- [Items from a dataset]
>>
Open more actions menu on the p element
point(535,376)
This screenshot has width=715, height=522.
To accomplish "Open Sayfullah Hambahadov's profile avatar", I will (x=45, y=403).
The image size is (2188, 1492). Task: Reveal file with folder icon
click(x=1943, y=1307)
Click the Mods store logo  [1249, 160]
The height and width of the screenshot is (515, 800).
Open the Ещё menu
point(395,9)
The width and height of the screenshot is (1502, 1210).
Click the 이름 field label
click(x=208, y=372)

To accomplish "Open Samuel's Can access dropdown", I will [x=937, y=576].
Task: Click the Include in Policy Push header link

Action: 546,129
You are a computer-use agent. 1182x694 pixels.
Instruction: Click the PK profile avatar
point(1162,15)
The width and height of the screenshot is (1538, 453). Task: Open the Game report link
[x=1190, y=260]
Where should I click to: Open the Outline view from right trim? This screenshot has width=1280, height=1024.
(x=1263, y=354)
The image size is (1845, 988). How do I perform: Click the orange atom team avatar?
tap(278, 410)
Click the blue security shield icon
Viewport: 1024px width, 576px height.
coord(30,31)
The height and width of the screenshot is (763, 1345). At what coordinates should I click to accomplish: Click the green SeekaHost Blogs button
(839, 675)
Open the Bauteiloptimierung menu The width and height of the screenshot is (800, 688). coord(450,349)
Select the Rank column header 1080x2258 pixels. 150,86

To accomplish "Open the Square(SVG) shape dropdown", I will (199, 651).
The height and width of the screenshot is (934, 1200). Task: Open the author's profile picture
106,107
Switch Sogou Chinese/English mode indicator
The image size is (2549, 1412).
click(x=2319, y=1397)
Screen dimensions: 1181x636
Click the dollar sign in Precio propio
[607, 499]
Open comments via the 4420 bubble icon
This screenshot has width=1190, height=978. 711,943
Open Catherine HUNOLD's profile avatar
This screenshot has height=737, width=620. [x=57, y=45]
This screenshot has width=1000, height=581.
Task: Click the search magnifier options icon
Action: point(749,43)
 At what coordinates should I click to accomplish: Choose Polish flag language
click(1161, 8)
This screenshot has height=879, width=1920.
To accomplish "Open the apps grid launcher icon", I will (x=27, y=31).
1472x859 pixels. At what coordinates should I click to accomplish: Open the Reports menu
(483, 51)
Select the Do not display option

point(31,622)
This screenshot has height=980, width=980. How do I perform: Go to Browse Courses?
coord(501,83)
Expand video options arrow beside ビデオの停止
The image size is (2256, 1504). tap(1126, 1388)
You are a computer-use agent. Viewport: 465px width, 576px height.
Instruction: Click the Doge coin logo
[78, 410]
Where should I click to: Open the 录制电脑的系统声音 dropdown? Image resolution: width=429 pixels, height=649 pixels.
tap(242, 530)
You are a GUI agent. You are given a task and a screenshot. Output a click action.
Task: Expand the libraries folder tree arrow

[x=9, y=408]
<<
- [Task directions] Rewrite every row above, substituting "Launch" for each occurrence of "Open" and keeping all other text identical.

- [Final result]
Launch more actions menu on the p element
point(535,376)
This screenshot has width=715, height=522.
To accomplish "Launch Sayfullah Hambahadov's profile avatar", I will (x=45, y=403).
The image size is (2188, 1492). Task: Reveal file with folder icon
click(x=1943, y=1307)
Click the Mods store logo  [1249, 160]
The height and width of the screenshot is (515, 800).
Launch the Ещё menu
point(395,9)
The width and height of the screenshot is (1502, 1210).
Click the 이름 field label
click(x=208, y=372)

To accomplish "Launch Samuel's Can access dropdown", I will [x=937, y=576].
Task: Click the Include in Policy Push header link

Action: 546,129
You are a computer-use agent. 1182x694 pixels.
Instruction: Click the PK profile avatar
point(1162,15)
The width and height of the screenshot is (1538, 453). Task: Launch the Game report link
[x=1190, y=260]
Where should I click to: Launch the Outline view from right trim? This screenshot has width=1280, height=1024.
(x=1263, y=354)
The image size is (1845, 988). How do I perform: Click the orange atom team avatar?
tap(278, 410)
Click the blue security shield icon
Viewport: 1024px width, 576px height.
coord(30,31)
The height and width of the screenshot is (763, 1345). At what coordinates should I click to accomplish: Click the green SeekaHost Blogs button
(839, 675)
Launch the Bauteiloptimierung menu The width and height of the screenshot is (800, 688). coord(450,349)
Select the Rank column header 1080x2258 pixels. 150,86

To accomplish "Launch the Square(SVG) shape dropdown", I will (199, 651).
The height and width of the screenshot is (934, 1200). Task: Launch the author's profile picture
106,107
Switch Sogou Chinese/English mode indicator
The image size is (2549, 1412).
click(x=2319, y=1397)
Screen dimensions: 1181x636
Click the dollar sign in Precio propio
[607, 499]
Launch comments via the 4420 bubble icon
This screenshot has width=1190, height=978. 711,943
Launch Catherine HUNOLD's profile avatar
This screenshot has height=737, width=620. [x=57, y=45]
This screenshot has width=1000, height=581.
Task: Click the search magnifier options icon
Action: point(749,43)
 At what coordinates should I click to accomplish: Choose Polish flag language
click(1161, 8)
This screenshot has height=879, width=1920.
To accomplish "Launch the apps grid launcher icon", I will (x=27, y=31).
1472x859 pixels. At what coordinates should I click to accomplish: Launch the Reports menu
(483, 51)
Select the Do not display option

point(31,622)
This screenshot has height=980, width=980. How do I perform: Go to Browse Courses?
coord(501,83)
Expand video options arrow beside ビデオの停止
The image size is (2256, 1504). tap(1126, 1388)
You are a computer-use agent. Viewport: 465px width, 576px height.
Instruction: Click the Doge coin logo
[78, 410]
Where should I click to: Launch the 录制电脑的系统声音 dropdown? Image resolution: width=429 pixels, height=649 pixels.
tap(242, 530)
You are a GUI agent. You are given a task and a screenshot. Output a click action.
Task: Expand the libraries folder tree arrow

[x=9, y=408]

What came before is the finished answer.